TO DO –
Find the string "width" in the records and copy each line where it occurs.

[Collected data]

= Beginning of Section =

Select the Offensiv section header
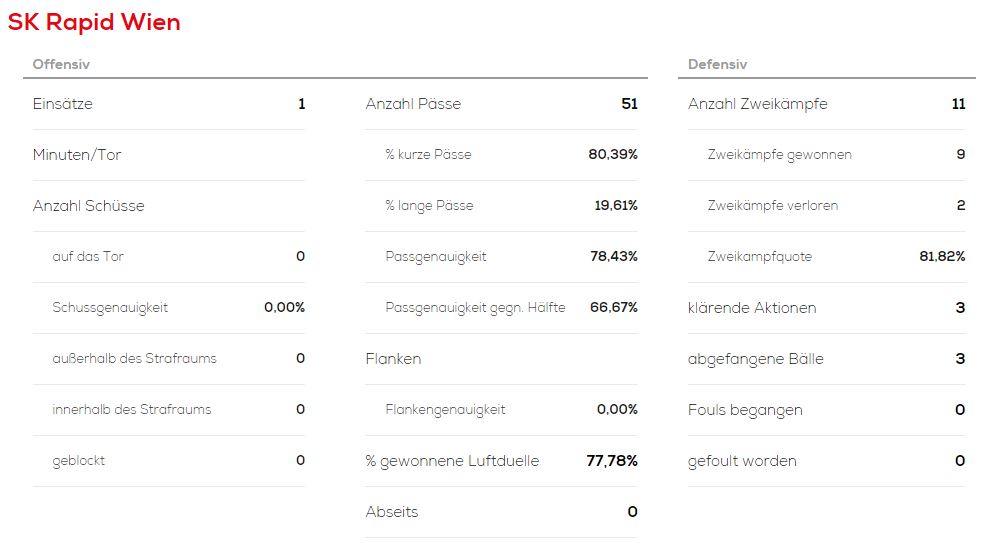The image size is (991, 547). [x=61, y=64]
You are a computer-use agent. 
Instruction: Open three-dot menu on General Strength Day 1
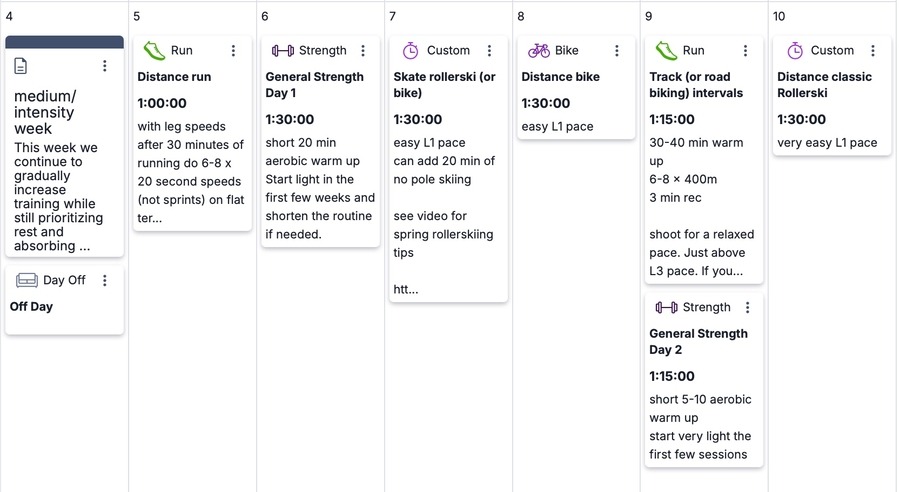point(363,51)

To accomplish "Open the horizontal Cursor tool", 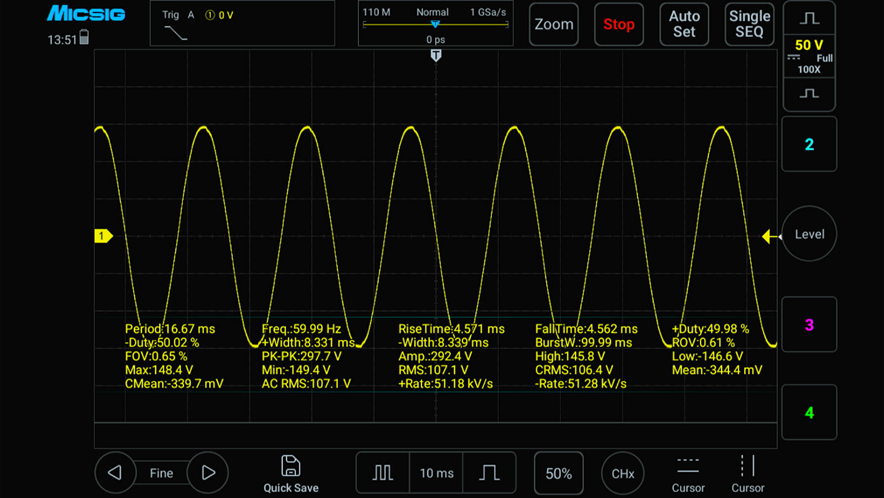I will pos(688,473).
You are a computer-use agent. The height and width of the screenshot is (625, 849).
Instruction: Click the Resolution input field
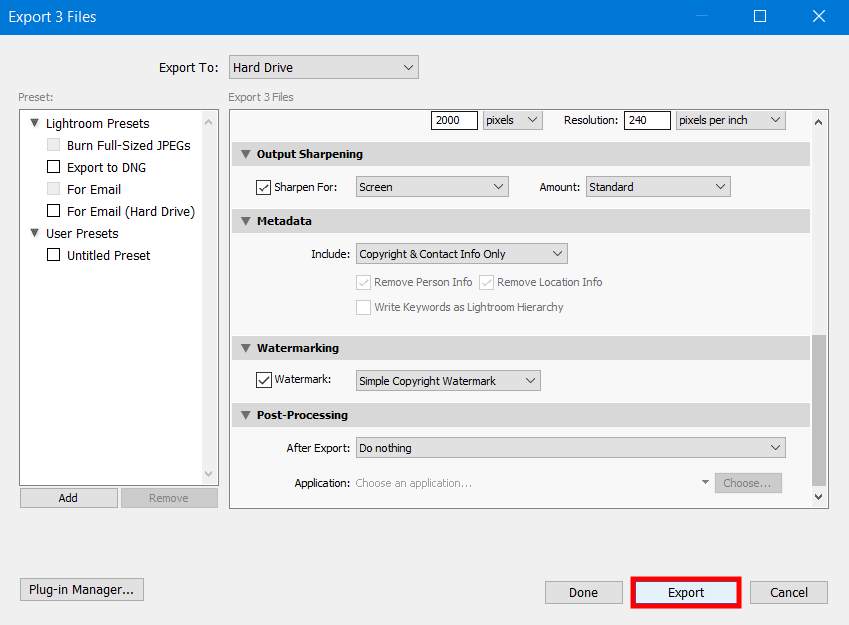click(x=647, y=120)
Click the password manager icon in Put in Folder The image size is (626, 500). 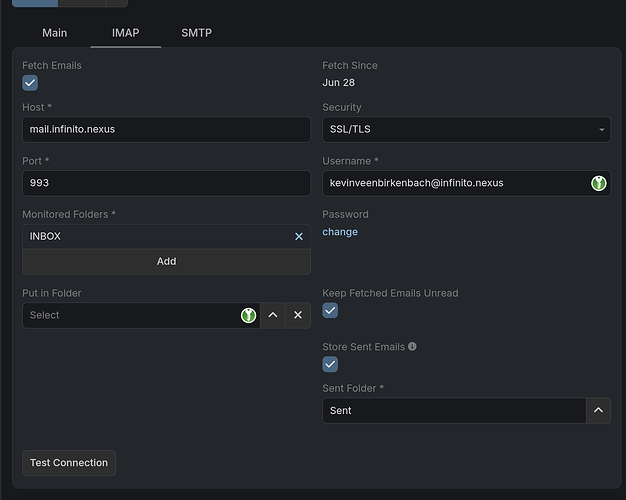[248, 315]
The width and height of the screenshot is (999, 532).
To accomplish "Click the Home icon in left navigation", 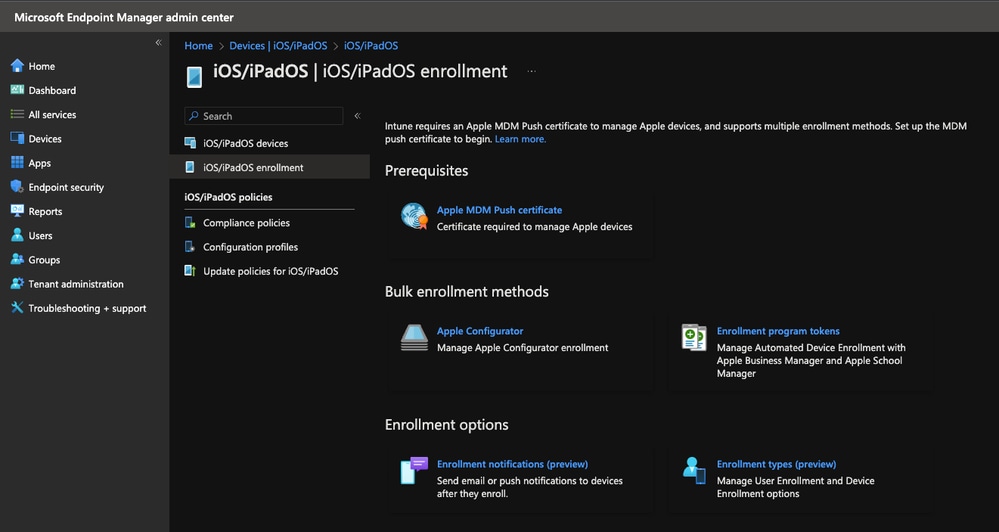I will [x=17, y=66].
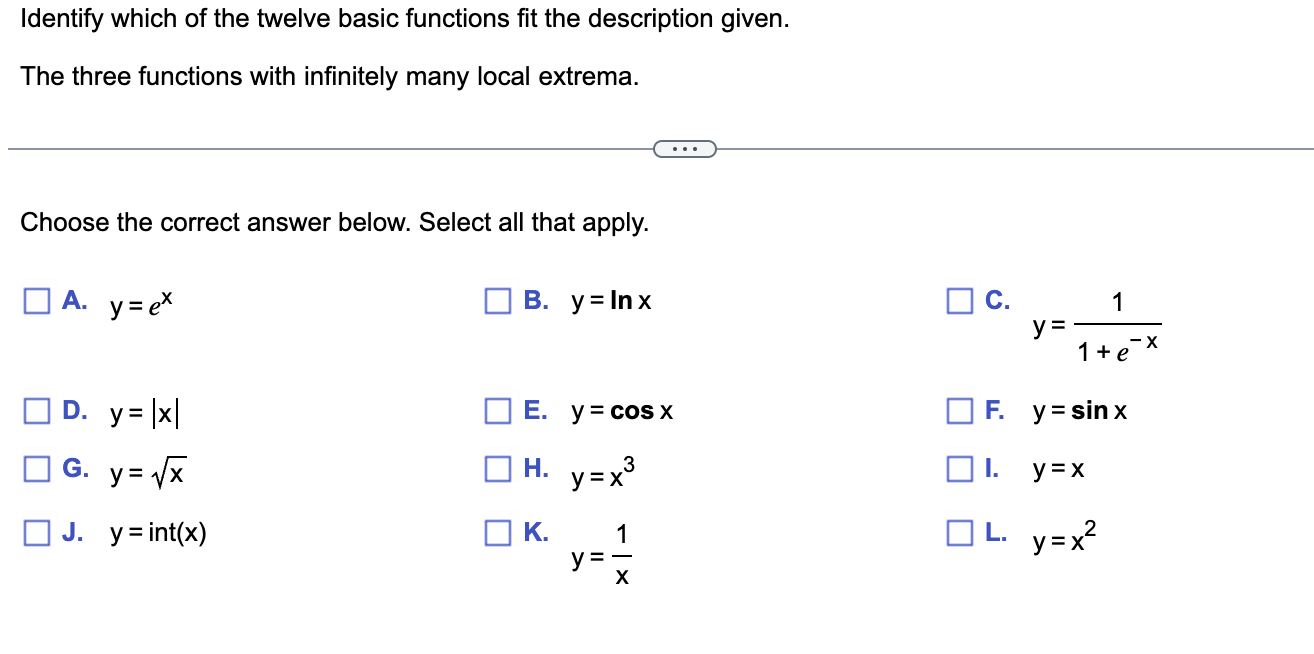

= End of Section =

ANSWER FOR THE TASK –
You are a computer-use agent. The height and width of the screenshot is (625, 849).
The width and height of the screenshot is (999, 532).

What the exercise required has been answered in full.